I’m not sure if this question was answered before, if it was, I’m sorry for repeating it. There are a number of similar topics on the forums, but they don’t exactly answer my questions.
Even though I’m not new to programming, I’m very new to GPU programming. I’m involved in research around Large Eddy Simulations (LES) and Direct Numerical Simulations (DNS). These type of analysis is very similar to Computational Fluid Dynamics (CFD) calculations, except that I’m dealing with massive size grids (well over 100 million cells). The problem with these types of calculations is the fact that they also require massive computational power (standard computer clusters are usually not enough to complete so many calculations). This is where there is a need for massive parallel computer, ie. CUDA and GPU computing. The code is based around Fortran and some visualization with Matlab and does require double precision.
My question is: For these types of analysis, would I be better off with a commercial graphics card with less memory but faster speed and bandwidth (GTX 280) or with a slower HPC card with more memory (Tesla C1060)? There is some visualization involved, by the main concern is about doing the calculations.
At this point I’m involved in creating a proof of concept code that will showcase the power of GPU computing, since my adviser and the people who we do research for (NASA, Boeing, and DoD) are very skeptical of this. If they like what they see, there will be a number of grants coming my way to build a small scale cluster to do even more research.
This brings me to question number two: I know that I can build a computer with four video cards to do even more calculations and generate over 4 TFlops of processing power and linking them using gigabit networking. Would I be better off building a few of those PC’s or getting a couple of the S1070 U1 servers? I looked through the S1070 specs sheet, but I didn’t find any information on how can I have more than one. Can I daisy-chain them or do I need a separate PC for every S1070. If I do need a separate PC for each one, what specs should I be looking for?

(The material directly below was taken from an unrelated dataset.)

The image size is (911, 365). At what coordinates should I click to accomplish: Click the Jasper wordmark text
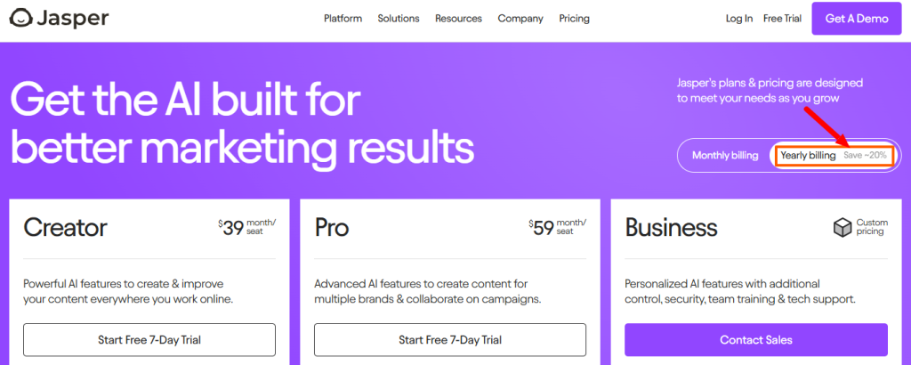point(73,19)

My last question is about the compiler: Since all of the code is in Fortran, it gets too time consuming to convert from Fortran to C. I’ve read rumors on the web that nvidia is planning to release a Fortran compiler for CUDA to ease the altering of existing code to work with CUDA. My question is when can we expect this compiler to be out on the market (I’ve read that it will be released by the end of the year)?
You have to find out how much memory your algorithm will actually require. (These things vary by orders of magnitude, and chances are it will either completely fit in both the 280 and Tesla or that it won’t fit in either.) It is often possible to write code that is flexible about memory availability, and can do work in pieces.

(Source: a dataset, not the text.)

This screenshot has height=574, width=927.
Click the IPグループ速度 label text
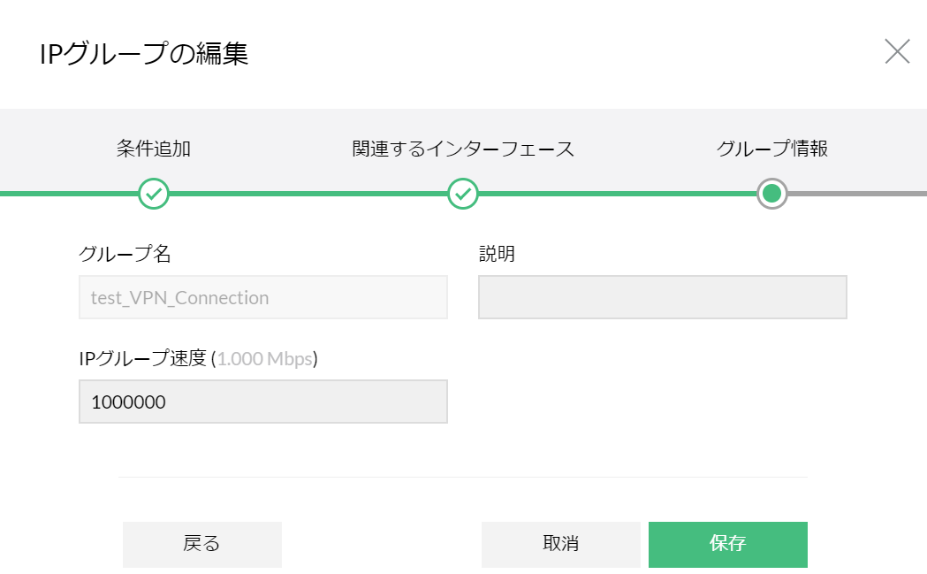(x=142, y=358)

(This isn’t like Vista, where we all kind of know 2GB is what a person needs. Since you write the code yourself and the algorithm could be anything, there’s absolutely no way to set a baseline.)
Using an S1070, you can connect 8 GPUs to a PC instead of 4. (Each S1070 connects via two PCIe slots.) The only other advantage is form-factor-related. (It is 4 GPUs in 1U and supports PCIex8.) You still need multiple PCs to scale up further. (In any case, please keep in mind that the CPU still does its share of work in most CUDA apps and host-device bandwidth is a bottleneck for many, so attaching 8 or even 4 GPUs to a CPU can be inaappropriate. But this, again, depends completely on your algorithm.)
As well they should be ;) More seriously, it’s easy to port code to CUDA, harder to do it well. It’s not so much lots-of-work difficult, or learning-a-lot-and-practicing difficult, but being-clever difficult. So it’s doable. Just study the Guide really well.
Do you know how many S1070’s can I attach to one PC? I assume that the controller card for the S1070 goes into a PCIe x16 slot. Also, what are the recommended specs for a PC to run the S1070 effectively?
The S1070 is designed for server rooms, you don’t want one sitting next to you.
I would start with a C1060 for the initial porting and optimization, with the final goal of deploying on a cluster with S1070s.
What is the numerical method you are using for your DNS/LES?
S1070 needs two connectors. It can use either 2x PCIe x16 or 2x x8 (which is handy for servers). So, at maximum, you can attach two.
EDIT: According to Engadget, it looks like there’s a more expensive S1070 that has one connector. (In keeping perfect form with this being an over-priced niche product, NVIDIA keeps most information about it off its public webpage. Good job, NVIDIA.)
The numerical method is based off Reynolds-averaged Navier–Stokes (RANS) equations, except that it’s optimized for DNS/LES analysis. This is done by “ignoring” the turbulence models that RANS analysis was designed to solve and instead investigating massive 3D grids to analyze the turbulence eddies. To do that, the cells are extremely small, thus resulting in grids that are sometimes over 250 million cells. Because that it will need to do a LOT of calculations, I wasn’t sure if I needed more memory or bandwidth and speed.